#### [Stated goal]
Copy the rows below word for word, from the first row up to and including the line containing "point(18,176)". Stop there.

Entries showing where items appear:
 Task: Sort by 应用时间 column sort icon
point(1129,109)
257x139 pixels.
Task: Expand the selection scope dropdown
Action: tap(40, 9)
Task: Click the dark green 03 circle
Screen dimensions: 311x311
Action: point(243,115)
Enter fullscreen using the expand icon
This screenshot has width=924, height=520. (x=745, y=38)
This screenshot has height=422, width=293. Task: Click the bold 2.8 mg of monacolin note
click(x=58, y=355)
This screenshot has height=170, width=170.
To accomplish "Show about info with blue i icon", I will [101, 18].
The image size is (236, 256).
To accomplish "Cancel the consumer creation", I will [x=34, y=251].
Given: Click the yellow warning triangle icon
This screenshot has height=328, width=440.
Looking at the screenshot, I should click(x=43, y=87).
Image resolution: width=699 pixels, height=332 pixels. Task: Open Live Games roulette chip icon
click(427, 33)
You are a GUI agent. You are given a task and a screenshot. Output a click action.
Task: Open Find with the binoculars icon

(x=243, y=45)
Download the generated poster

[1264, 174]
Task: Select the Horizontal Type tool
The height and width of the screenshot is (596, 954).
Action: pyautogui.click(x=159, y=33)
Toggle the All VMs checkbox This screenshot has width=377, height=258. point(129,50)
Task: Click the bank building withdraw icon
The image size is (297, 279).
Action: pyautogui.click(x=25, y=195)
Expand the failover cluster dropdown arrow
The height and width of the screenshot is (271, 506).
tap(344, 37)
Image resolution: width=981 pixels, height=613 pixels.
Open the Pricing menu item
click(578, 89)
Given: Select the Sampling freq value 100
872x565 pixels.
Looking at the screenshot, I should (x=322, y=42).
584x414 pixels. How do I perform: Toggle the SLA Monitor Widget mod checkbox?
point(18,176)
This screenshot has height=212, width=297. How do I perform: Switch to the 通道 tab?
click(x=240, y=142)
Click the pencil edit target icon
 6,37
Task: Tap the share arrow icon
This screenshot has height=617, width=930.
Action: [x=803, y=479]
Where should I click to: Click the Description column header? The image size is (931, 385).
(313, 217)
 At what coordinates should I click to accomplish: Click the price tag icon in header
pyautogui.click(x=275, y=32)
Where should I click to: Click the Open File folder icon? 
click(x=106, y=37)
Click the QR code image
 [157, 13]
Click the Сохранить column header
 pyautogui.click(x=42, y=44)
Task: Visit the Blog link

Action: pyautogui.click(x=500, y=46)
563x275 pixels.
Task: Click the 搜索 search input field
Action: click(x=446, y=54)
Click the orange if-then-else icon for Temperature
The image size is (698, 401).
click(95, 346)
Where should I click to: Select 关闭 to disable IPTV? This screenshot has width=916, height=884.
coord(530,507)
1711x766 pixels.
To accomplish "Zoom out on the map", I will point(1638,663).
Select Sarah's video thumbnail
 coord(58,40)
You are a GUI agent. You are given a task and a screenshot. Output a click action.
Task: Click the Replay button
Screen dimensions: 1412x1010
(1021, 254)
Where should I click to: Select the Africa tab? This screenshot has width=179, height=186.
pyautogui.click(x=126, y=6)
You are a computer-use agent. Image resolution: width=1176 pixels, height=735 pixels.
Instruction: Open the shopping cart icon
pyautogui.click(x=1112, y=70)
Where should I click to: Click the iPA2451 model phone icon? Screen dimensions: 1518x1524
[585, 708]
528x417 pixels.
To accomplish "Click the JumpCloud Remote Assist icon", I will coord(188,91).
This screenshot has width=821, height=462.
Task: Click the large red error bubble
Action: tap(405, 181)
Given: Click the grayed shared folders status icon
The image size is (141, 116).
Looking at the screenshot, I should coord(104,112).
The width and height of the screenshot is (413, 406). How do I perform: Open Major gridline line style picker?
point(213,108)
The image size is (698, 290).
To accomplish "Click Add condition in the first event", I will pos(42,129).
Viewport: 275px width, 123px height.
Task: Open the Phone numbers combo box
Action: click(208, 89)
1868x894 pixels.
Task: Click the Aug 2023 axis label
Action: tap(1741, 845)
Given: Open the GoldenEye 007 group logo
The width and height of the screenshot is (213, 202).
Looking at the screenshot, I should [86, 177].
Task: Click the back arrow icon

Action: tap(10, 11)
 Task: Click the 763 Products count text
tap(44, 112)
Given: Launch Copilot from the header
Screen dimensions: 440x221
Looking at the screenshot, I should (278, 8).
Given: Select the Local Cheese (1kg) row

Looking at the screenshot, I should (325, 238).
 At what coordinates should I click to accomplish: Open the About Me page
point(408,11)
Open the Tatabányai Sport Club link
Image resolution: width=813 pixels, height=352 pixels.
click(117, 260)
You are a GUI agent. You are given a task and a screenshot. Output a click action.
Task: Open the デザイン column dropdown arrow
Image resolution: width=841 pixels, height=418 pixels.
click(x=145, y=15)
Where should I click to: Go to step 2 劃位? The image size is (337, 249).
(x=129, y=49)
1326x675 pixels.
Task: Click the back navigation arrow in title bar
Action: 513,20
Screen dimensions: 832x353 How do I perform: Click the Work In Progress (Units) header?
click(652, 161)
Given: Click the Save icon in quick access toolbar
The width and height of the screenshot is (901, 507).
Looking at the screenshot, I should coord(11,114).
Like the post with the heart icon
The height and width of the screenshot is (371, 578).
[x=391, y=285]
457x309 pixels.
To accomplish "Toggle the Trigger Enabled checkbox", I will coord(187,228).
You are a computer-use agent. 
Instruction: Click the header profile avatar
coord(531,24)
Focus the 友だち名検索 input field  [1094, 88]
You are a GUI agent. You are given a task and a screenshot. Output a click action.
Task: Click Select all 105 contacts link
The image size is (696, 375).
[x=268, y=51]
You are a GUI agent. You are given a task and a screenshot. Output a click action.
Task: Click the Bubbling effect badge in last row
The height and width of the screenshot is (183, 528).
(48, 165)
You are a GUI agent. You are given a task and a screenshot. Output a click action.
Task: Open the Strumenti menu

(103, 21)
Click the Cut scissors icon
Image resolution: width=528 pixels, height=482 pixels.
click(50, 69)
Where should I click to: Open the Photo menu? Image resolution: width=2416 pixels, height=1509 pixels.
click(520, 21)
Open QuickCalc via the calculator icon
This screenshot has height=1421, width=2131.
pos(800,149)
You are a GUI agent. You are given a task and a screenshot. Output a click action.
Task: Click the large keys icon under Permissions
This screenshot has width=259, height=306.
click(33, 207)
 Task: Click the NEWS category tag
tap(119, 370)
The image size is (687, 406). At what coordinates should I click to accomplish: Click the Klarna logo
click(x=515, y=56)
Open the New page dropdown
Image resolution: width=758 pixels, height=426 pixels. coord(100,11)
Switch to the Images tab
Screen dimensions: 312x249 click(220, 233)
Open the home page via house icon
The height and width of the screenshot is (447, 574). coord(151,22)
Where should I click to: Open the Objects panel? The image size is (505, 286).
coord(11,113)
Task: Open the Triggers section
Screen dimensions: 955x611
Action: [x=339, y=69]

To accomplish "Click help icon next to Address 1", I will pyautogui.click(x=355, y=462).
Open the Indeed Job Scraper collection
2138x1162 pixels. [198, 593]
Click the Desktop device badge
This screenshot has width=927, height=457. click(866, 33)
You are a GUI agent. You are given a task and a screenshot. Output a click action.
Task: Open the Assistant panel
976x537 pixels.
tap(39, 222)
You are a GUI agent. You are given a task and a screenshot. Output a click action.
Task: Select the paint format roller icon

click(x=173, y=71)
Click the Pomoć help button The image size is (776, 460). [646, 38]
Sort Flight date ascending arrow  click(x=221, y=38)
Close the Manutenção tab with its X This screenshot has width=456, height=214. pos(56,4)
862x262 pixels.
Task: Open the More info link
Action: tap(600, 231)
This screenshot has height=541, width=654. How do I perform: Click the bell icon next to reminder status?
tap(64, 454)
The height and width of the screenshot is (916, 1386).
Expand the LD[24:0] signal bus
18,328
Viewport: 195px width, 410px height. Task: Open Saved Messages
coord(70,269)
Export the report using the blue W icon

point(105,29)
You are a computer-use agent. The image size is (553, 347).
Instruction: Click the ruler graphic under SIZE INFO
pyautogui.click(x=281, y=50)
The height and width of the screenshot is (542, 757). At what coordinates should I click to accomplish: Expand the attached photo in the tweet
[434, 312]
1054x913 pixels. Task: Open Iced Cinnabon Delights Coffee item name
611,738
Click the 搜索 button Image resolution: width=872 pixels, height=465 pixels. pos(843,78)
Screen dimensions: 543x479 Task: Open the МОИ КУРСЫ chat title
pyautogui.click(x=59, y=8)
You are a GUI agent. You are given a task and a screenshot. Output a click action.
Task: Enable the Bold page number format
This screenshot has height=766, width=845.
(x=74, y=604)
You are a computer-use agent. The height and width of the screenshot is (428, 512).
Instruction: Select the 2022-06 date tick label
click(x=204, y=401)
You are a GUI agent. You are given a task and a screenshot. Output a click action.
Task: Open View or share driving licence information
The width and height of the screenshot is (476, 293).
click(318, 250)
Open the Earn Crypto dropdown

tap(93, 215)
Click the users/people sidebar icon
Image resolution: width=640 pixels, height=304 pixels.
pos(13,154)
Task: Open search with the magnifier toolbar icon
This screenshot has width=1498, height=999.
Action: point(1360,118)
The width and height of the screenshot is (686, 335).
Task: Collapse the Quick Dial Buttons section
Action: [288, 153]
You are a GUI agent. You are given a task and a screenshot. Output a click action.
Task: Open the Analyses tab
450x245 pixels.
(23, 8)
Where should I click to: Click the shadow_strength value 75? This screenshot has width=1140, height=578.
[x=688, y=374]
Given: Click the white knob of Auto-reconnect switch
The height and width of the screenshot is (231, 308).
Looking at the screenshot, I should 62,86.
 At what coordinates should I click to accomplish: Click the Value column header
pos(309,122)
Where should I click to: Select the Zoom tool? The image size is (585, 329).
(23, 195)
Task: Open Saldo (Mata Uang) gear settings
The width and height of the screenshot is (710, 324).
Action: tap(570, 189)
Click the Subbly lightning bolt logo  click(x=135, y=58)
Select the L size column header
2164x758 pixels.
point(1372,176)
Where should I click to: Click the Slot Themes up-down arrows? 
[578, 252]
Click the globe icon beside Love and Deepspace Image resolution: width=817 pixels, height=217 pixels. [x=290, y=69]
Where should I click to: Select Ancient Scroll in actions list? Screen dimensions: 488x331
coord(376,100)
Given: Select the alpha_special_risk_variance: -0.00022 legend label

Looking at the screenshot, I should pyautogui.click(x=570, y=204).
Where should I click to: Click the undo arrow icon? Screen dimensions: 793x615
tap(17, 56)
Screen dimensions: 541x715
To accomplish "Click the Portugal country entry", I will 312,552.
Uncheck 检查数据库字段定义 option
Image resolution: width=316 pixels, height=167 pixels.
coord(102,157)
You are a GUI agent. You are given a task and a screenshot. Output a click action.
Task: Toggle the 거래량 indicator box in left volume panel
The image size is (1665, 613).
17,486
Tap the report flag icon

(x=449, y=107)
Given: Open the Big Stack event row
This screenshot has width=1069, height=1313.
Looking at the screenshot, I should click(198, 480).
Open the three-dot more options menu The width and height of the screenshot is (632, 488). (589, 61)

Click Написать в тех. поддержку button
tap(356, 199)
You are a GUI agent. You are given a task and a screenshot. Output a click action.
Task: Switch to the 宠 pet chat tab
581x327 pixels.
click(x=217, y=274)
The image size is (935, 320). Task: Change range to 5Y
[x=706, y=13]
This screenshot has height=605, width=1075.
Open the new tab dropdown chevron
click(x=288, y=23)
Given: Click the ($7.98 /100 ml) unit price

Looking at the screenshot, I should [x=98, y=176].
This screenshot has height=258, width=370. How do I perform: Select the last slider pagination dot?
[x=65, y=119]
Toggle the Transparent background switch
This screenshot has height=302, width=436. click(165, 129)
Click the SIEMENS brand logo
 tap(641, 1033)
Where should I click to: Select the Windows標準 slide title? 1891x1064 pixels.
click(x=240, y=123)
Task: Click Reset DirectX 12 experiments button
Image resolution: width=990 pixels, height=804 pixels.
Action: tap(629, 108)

#### [Problem solution]
 Task: Sort by 应用时间 column sort icon
point(1129,109)
257x139 pixels.
Task: Expand the selection scope dropdown
Action: tap(40, 9)
Task: Click the dark green 03 circle
Screen dimensions: 311x311
Action: point(243,115)
Enter fullscreen using the expand icon
This screenshot has width=924, height=520. (x=745, y=38)
This screenshot has height=422, width=293. Task: Click the bold 2.8 mg of monacolin note
click(x=58, y=355)
This screenshot has height=170, width=170.
To accomplish "Show about info with blue i icon", I will [101, 18].
The image size is (236, 256).
To accomplish "Cancel the consumer creation", I will [x=34, y=251].
Given: Click the yellow warning triangle icon
This screenshot has height=328, width=440.
Looking at the screenshot, I should click(x=43, y=87).
Image resolution: width=699 pixels, height=332 pixels. Task: Open Live Games roulette chip icon
click(427, 33)
You are a GUI agent. You are given a task and a screenshot. Output a click action.
Task: Open Find with the binoculars icon

(x=243, y=45)
Download the generated poster

[1264, 174]
Task: Select the Horizontal Type tool
The height and width of the screenshot is (596, 954).
Action: pyautogui.click(x=159, y=33)
Toggle the All VMs checkbox This screenshot has width=377, height=258. point(129,50)
Task: Click the bank building withdraw icon
The image size is (297, 279).
Action: pyautogui.click(x=25, y=195)
Expand the failover cluster dropdown arrow
The height and width of the screenshot is (271, 506).
tap(344, 37)
Image resolution: width=981 pixels, height=613 pixels.
Open the Pricing menu item
click(578, 89)
Given: Select the Sampling freq value 100
872x565 pixels.
Looking at the screenshot, I should (x=322, y=42).
584x414 pixels. How do I perform: Toggle the SLA Monitor Widget mod checkbox?
point(18,176)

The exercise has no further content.